I fail so many times every day ... through words, and deeds, and by lack of awarness. Yes, forgivness ... this makes it possible to get up again, but the pain of the wound is there. It is the ego what is afraid, I guess.
Dear Hubert,

What is fearlessness? The only person endowed with the property of fearlessness is an individual which has cast aside the garment we call the body, that person as a free spirit can only experience bliss, since all pain & suffering comes from attachment first wth the body then via the body to other experiences.
In deep mediation free of the vasicilations (vrittis) of the mind only bliss is experienced. In my humble experience this experience is always too brief as mind/samsakars (ego) pulls you back into the body.

It appears that we must experience our earthly journey via the physical body. The ego does a good job of keeping us in the physical body but fear is intractably linked with the ego.
The body a gross representation also houses the ego.
So when the ego is threatened then fear develops. We are programmed to run away from fear. Those who run away from fear are forced to experience it as chronic ailments often very painful. I suffered from many very painful Chronic ailments (I was a master at suppressing fear). Those who allow fear its full expression dispels it.

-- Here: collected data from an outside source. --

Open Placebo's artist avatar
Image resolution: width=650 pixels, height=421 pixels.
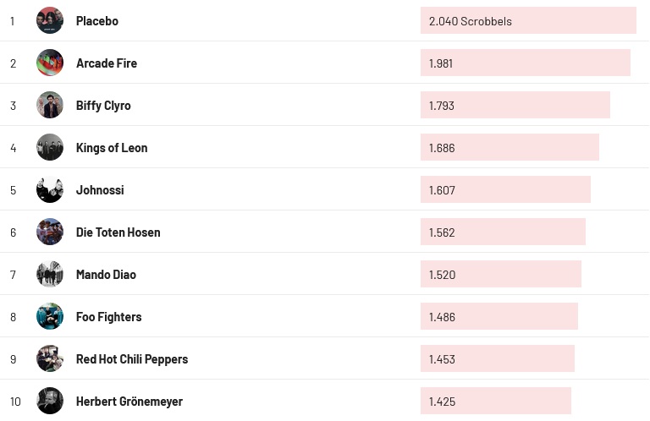[50, 20]
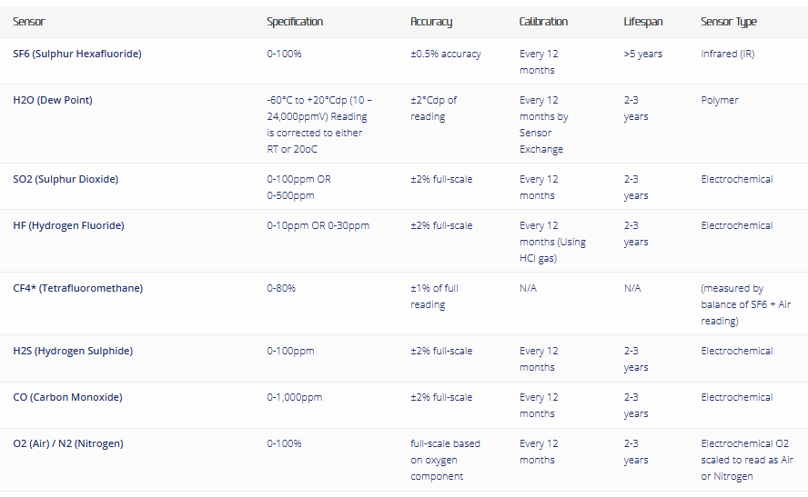Click the Specification column header

pos(295,22)

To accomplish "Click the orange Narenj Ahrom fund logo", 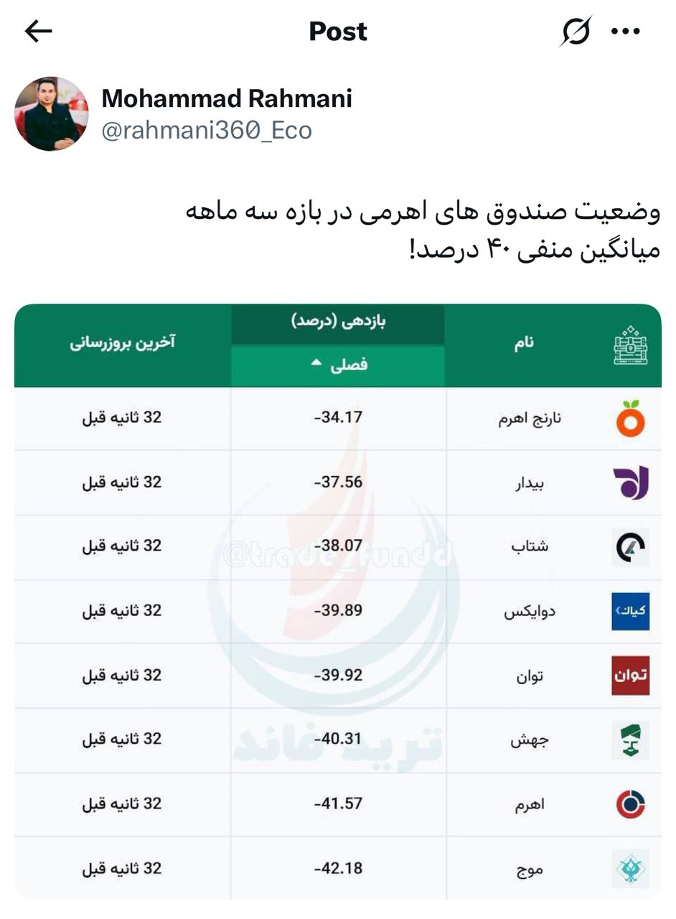I will click(x=631, y=419).
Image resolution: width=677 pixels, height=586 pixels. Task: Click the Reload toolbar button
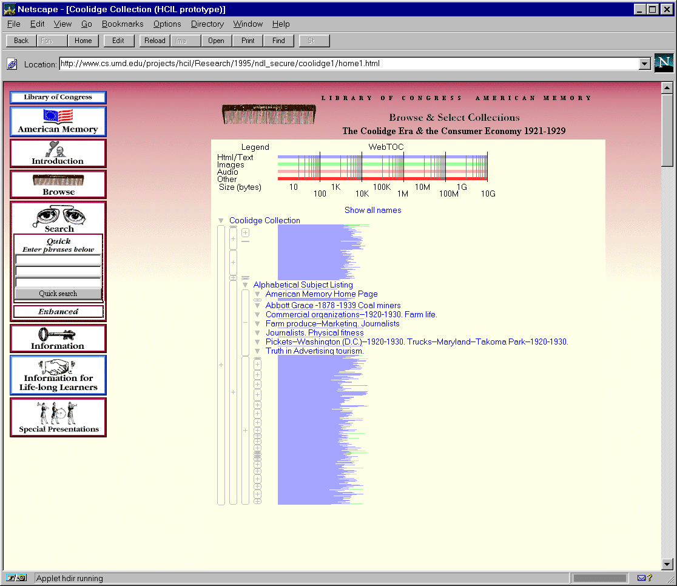[x=155, y=41]
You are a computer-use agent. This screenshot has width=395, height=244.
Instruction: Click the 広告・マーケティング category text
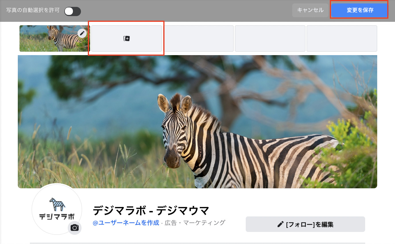coord(195,223)
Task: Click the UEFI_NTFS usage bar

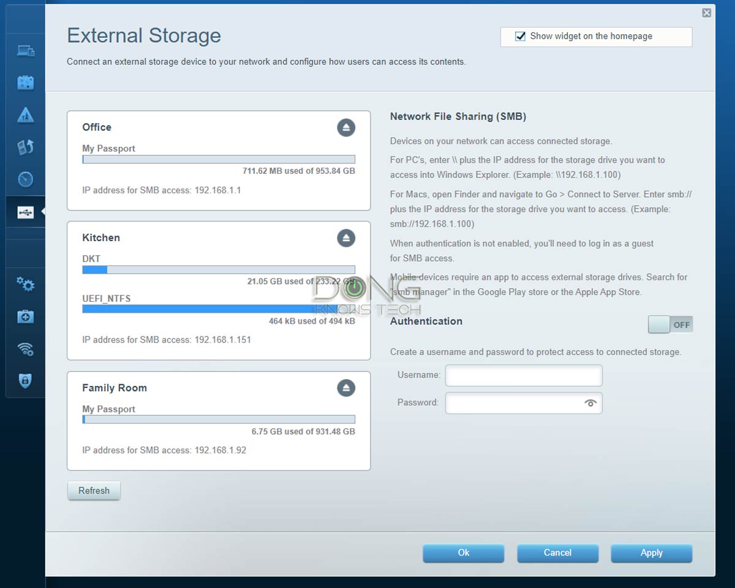Action: tap(219, 309)
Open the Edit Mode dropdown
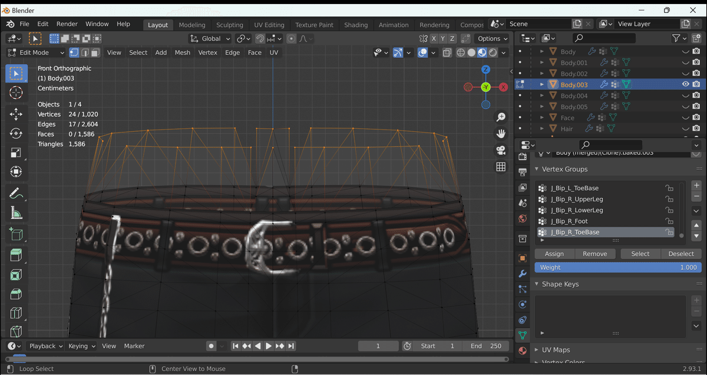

You see, Hubert, we are drawn to pleasure which often leads to pain. I don’t think either pleasure or pain are a problem. The problem is that both create a mental imbalance which pulls us away from our pure consciousness, the bliss we sporadically experience in deep meditation.

Suppress nothing allow all thoughts, ask always how can I make this experience satvic. If thoughts or actions cause mental imbalance (fear) then that activity is not satvic. Allow guidance from your higher self to move to a more satvic state.

In time as you move from the Pita stage of your life to the Vata a lot of the urges will vanish anyway…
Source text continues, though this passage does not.